Cambodia’s Jewish community has been faithfully served since Rabbi Bentzion and Mrs. Mashie Butman arrived on the scene in 2009. Currently, they are abroad, providing themselves and their six young children some much needed time family time, and we are here attempting to fill their very large shoes. Last week, we received a phone call from the Israeli Embassy in Bangkok, Thailand. Mr. Yuwal Waks, whose official title is ‘Deputy Chief of Mission, Political and Public Affairs’ (which means that he is second in command at the embassy), had some business in Phnom Penh, and was interested in visiting the Chabad House. Of course, we responded that we would be thrilled to host Mr. Waks, and immediately got to work on the logistics.

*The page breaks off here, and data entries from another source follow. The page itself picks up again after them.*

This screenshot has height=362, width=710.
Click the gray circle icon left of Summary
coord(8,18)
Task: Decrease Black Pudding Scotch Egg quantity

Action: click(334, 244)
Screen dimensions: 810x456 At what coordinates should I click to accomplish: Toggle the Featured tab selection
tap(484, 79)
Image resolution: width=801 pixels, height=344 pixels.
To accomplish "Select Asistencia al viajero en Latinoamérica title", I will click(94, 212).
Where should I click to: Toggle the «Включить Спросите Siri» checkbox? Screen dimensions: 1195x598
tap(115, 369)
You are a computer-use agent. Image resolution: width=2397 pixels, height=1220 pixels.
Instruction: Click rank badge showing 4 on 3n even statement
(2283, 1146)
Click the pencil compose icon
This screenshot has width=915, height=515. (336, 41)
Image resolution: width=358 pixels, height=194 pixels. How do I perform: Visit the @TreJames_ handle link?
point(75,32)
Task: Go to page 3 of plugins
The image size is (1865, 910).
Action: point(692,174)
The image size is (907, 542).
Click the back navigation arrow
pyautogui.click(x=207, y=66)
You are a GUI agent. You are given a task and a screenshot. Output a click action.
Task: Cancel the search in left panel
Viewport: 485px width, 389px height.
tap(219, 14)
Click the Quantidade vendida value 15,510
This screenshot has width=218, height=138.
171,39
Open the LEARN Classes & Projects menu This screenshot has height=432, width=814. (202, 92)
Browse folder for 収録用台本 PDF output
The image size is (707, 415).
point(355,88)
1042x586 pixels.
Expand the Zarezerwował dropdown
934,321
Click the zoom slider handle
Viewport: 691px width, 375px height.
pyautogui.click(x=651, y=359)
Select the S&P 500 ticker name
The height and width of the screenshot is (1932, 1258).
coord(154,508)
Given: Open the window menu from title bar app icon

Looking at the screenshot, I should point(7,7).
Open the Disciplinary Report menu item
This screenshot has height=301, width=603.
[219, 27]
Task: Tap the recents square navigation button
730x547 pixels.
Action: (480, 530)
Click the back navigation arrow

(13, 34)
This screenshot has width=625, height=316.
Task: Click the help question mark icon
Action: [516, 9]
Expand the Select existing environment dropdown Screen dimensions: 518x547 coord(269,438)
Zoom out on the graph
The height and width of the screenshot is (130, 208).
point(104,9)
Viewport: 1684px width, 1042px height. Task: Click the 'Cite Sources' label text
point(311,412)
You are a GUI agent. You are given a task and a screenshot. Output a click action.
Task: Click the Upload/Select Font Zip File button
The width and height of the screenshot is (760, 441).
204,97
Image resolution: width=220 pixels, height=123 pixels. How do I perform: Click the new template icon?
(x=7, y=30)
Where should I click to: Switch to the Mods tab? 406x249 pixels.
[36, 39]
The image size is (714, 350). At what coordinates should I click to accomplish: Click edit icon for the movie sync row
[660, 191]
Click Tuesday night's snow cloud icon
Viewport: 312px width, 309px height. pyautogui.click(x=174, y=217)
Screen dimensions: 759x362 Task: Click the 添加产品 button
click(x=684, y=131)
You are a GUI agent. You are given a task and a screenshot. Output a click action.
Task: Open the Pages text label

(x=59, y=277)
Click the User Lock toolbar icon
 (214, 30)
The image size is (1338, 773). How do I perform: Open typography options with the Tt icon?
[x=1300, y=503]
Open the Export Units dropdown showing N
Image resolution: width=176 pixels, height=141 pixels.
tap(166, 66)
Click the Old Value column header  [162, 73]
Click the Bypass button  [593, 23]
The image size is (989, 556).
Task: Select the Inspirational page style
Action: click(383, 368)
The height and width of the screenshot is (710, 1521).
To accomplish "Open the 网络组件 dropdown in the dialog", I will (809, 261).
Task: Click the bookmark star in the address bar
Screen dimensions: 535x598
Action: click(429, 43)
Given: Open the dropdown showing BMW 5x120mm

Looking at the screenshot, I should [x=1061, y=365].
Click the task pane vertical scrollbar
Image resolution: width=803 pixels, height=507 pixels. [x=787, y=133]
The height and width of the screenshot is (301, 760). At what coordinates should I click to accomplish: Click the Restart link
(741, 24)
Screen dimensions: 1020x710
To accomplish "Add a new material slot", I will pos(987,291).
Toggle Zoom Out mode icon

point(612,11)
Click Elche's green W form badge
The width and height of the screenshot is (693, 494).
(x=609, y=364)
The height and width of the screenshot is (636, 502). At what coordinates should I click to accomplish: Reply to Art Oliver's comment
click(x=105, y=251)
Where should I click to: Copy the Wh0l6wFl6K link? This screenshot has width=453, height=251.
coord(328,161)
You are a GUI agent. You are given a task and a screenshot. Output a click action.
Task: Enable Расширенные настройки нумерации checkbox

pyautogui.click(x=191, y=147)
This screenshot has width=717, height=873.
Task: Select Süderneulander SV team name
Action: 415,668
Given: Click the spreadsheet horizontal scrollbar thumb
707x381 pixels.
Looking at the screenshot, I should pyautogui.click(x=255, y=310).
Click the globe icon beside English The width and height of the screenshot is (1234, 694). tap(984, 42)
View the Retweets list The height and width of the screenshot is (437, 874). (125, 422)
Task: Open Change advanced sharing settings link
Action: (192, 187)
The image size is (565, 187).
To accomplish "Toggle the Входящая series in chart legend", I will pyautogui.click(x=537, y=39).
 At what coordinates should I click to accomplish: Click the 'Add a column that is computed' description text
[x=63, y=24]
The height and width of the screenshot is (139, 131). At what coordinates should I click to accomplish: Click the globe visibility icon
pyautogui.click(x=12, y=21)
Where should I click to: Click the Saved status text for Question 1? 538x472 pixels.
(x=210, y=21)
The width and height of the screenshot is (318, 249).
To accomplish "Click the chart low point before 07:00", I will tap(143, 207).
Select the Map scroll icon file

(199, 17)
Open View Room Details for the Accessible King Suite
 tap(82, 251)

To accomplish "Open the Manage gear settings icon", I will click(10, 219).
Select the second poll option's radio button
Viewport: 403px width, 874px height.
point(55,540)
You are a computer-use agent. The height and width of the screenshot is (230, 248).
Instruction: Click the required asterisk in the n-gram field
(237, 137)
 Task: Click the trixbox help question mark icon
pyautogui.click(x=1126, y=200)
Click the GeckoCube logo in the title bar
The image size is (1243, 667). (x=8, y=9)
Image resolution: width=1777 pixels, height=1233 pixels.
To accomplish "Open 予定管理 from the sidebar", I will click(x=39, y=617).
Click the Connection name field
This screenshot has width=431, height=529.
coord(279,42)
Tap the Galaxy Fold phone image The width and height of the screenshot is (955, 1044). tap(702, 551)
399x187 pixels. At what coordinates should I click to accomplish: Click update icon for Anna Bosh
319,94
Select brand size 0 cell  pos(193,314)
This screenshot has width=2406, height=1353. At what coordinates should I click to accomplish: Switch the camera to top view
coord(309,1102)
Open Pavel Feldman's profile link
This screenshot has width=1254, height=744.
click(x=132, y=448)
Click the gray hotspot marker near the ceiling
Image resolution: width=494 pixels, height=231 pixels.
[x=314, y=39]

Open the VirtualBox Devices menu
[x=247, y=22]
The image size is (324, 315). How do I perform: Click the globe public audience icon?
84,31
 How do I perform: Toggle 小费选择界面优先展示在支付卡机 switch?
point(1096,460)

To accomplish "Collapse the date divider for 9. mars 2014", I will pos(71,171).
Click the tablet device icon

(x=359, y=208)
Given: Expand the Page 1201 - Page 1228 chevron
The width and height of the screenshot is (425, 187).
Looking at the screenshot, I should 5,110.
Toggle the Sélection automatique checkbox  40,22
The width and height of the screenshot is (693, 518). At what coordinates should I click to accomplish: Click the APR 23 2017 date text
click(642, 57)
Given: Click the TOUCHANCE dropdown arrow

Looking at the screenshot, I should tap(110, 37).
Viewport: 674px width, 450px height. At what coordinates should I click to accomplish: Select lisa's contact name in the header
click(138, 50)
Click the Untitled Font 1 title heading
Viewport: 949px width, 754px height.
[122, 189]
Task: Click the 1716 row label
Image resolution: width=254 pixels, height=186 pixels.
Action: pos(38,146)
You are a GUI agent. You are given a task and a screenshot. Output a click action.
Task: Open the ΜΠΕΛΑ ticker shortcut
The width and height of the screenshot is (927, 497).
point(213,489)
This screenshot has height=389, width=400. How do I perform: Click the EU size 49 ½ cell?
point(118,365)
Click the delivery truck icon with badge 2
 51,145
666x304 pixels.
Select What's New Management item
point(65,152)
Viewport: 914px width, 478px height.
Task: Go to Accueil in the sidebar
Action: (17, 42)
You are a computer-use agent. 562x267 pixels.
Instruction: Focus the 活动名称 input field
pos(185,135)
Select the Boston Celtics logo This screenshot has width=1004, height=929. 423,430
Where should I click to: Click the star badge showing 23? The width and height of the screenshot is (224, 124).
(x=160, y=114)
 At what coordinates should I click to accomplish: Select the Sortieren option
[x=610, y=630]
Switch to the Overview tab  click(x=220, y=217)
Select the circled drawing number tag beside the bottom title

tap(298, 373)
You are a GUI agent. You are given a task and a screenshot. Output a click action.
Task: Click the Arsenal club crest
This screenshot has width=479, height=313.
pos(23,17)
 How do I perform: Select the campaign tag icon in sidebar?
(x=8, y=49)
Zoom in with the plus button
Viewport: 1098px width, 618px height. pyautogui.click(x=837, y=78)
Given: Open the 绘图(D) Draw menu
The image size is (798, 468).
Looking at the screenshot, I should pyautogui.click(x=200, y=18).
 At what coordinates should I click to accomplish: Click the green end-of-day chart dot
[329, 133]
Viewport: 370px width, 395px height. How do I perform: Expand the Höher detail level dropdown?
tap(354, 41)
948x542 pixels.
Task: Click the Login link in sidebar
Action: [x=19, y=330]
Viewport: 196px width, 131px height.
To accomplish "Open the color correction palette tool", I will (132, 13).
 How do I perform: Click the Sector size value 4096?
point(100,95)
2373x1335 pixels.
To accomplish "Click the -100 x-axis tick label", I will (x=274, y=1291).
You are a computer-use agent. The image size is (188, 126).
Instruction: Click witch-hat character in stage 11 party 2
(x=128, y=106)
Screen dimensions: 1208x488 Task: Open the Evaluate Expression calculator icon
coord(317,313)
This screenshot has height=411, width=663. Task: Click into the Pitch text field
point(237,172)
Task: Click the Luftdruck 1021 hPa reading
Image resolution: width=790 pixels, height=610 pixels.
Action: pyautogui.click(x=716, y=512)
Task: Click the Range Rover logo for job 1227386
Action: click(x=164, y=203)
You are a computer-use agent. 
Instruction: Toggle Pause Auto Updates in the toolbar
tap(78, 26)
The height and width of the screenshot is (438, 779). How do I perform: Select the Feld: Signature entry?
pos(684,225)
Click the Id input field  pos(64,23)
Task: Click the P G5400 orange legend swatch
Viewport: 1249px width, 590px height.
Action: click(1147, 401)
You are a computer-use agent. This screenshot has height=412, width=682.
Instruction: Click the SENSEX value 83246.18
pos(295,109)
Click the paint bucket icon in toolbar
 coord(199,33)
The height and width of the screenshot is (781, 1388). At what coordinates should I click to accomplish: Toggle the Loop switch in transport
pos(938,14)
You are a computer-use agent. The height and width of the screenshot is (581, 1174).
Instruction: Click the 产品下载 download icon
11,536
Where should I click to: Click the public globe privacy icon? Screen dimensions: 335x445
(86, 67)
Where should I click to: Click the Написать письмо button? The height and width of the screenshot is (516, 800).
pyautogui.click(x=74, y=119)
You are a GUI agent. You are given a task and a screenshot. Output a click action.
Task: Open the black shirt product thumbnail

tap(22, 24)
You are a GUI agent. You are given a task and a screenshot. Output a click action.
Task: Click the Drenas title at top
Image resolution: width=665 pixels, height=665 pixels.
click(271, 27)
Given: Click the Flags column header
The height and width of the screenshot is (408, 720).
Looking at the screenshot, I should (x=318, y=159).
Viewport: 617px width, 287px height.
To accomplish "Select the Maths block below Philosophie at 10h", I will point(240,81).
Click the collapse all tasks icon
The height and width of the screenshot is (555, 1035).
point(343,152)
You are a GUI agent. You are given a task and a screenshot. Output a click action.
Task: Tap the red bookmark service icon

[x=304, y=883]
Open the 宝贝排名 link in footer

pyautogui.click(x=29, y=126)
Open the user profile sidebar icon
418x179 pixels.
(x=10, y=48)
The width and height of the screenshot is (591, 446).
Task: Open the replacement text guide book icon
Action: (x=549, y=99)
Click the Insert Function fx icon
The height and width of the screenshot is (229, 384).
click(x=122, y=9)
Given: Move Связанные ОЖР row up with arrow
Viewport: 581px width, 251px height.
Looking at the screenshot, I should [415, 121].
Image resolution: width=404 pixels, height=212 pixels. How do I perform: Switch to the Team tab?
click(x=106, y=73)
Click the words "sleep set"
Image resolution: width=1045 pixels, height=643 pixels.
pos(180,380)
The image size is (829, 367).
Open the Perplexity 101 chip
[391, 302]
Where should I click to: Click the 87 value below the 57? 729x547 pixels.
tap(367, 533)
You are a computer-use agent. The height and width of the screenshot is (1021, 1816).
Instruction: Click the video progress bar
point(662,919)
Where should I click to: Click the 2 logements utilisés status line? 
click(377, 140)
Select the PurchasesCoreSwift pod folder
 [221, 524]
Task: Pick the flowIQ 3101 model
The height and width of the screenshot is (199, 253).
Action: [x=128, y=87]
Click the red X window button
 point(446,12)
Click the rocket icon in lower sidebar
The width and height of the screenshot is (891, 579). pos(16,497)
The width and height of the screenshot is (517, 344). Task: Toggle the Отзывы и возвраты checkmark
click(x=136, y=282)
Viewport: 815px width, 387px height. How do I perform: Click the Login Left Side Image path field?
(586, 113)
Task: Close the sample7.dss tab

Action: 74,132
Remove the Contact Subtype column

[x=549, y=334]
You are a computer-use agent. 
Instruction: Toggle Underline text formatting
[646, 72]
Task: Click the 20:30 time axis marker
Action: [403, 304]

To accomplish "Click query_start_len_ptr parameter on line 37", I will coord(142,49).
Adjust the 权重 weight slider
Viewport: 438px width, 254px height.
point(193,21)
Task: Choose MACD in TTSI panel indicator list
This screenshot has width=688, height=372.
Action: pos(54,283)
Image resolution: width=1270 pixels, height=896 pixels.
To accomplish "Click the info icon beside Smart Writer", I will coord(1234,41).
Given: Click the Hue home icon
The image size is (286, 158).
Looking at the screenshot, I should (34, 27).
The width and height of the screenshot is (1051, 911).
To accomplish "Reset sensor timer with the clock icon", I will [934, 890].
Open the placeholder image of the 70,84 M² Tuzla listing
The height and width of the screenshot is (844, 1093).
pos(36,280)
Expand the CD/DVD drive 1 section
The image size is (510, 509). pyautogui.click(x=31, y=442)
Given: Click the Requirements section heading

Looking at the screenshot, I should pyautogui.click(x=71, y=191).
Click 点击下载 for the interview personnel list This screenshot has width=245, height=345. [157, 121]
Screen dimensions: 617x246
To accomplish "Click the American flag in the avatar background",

In anticipation of our important guest, we spent most of the morning preparing—making sure the rooms were tidy and presentable, and overseeing the lunch that the Cambodian chefs in the Chabad restaurant were whipping up. We were excited but also apprehensive—this visitor was in a different league from our typical easygoing Sabra backpacker!

But as soon as we met Mr. Waks we relaxed. He was easygoing, soft-spoken, and respectful. We began with a grand tour of the 8-story building which houses a synagogue, preschool, restaurant, social hall, offices, mikvah, and more. Our visitor was extremely impressed with the building and the full gamut of Jewish amenities the Butmans provide to Cambodia’s Jewish community of locals and tourists.

Over lunch (which thankfully turned out delicious!) we had a spirited discussion about some Jewish and Chassidic philosophical concepts. At one point, Mr. Waks mentioned that he had grown up on a secular kibbutz, and had never had the opportunity to put on tefillin. “I would like to do so, would that be possible?” he inquired.

Chabad boys are trained from a young age to help others with mitzvahs, including tefillin, and we log countless hours in that pursuit. We almost always are the ones doing the asking, so being approached like this made for a rare and happy occasion.

About an hour later, after we had finished lunch and our conversation, we brought out our tefillin and explained the process to Mr. Waks, who had about a dozen questions for us about every detail, until he was wrapped up, and turned quiet, introspective. We gave him time to pray and when he was ready we removed the tefillin and celebrated together.

“This is your Bar-Mitzvah, mazal tov!” we toasted L’chaim in honor of the occasion.

We’re quite certain that when Yuval Waks turned thirteen, back on the kibbutz under the hot Israeli sun, he could never have dreamed that the day would come when he would celebrate his Bar Mitzvah nearly 5000 miles away at the Jewish hub of Phnom Penh, Cambodia.